Helicobacter Pylori and Dry Eye
|First Received Date ICMJE||May 18, 2004|
|Last Updated Date||March 3, 2008|
|Start Date ICMJE||May 2004|
|Primary Completion Date||Not Provided|
|Current Primary Outcome Measures ICMJE||Not Provided|
|Original Primary Outcome Measures ICMJE||Not Provided|
|Change History||Complete list of historical versions of study NCT00083291 on ClinicalTrials.gov Archive Site|
|Current Secondary Outcome Measures ICMJE||Not Provided|
|Original Secondary Outcome Measures ICMJE||Not Provided|
|Current Other Outcome Measures ICMJE||Not Provided|
|Original Other Outcome Measures ICMJE||Not Provided|
|Brief Title ICMJE||Helicobacter Pylori and Dry Eye|
|Official Title ICMJE||Pilot Study of Helicobacter Pylori and Ocular Surface Disease|
This study will examine whether infection with Helicobacter pylori bacteria may cause inflammation of the eye's surface. Although most people who are infected with H. pylori do not have symptoms, the bacteria can cause several diseases, including gastritis-stomach inflammation, stomach ulcers or, rarely, stomach cancer, and certain types of lymphoma. H. pylori has also been associated with autoimmune disorders, in which the patient's immune system attacks the body's own tissues.

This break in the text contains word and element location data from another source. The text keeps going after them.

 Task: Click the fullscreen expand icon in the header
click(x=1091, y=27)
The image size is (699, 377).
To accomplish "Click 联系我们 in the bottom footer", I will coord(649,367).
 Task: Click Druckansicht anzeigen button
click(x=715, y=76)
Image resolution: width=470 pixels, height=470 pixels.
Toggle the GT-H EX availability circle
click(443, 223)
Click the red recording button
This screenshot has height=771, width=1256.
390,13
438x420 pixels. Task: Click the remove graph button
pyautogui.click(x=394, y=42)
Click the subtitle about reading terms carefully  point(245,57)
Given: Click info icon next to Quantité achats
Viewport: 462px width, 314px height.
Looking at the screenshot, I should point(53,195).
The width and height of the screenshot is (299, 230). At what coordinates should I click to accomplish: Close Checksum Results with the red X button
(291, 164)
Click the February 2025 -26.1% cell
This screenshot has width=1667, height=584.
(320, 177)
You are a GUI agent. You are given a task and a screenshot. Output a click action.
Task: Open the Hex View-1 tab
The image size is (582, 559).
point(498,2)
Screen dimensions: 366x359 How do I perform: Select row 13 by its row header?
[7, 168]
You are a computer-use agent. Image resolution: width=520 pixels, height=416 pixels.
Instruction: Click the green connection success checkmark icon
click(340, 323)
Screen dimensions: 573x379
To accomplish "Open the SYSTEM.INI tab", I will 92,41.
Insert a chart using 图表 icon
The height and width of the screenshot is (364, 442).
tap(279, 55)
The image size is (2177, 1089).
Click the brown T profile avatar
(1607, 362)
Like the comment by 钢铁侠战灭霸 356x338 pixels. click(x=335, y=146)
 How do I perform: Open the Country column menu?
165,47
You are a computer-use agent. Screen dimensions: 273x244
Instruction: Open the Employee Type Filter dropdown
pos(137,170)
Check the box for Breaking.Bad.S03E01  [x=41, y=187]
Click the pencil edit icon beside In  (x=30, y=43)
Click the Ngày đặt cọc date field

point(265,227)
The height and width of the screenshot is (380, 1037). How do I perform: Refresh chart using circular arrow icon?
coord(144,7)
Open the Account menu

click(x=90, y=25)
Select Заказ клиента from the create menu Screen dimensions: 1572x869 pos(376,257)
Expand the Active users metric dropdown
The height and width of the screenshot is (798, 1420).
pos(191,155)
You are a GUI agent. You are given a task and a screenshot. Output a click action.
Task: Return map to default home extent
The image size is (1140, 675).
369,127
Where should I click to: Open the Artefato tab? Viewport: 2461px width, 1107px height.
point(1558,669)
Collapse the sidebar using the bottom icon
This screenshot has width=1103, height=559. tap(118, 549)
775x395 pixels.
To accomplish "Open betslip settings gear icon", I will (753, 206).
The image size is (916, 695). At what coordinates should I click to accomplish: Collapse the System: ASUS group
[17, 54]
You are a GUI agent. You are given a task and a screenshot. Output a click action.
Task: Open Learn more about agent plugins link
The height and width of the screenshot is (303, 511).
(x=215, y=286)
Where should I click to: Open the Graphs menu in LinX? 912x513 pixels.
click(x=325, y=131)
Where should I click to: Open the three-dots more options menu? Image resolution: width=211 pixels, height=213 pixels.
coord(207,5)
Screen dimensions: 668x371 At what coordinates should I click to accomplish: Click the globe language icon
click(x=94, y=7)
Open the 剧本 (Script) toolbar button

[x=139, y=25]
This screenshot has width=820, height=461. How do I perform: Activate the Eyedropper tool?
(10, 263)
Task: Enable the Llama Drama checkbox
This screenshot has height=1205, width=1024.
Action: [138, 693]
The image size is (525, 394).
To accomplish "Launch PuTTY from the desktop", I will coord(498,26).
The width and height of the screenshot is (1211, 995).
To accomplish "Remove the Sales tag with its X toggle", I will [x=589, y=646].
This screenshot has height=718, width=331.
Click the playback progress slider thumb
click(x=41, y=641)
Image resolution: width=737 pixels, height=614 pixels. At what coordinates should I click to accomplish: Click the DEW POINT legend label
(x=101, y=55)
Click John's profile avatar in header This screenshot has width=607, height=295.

People who have been infected with H. pylori, with and without dry eye, may be eligible for this study. Candidates are screened with a medical history, a blood test to determine H. pylori infection, and an eye examination. The examination includes measurements of visual acuity, eye pressure, and tear production. To measure the amount of tear production, a small piece of filter paper is inserted over the eyelid on the side and collects tears over a 5-minute period. Drops of two colored dyes (orange and green) are placed in the eyes to see if there are any dry areas. Screening also includes examination of the pupils and eye movements, the lens, and the back of the eye, including the retina.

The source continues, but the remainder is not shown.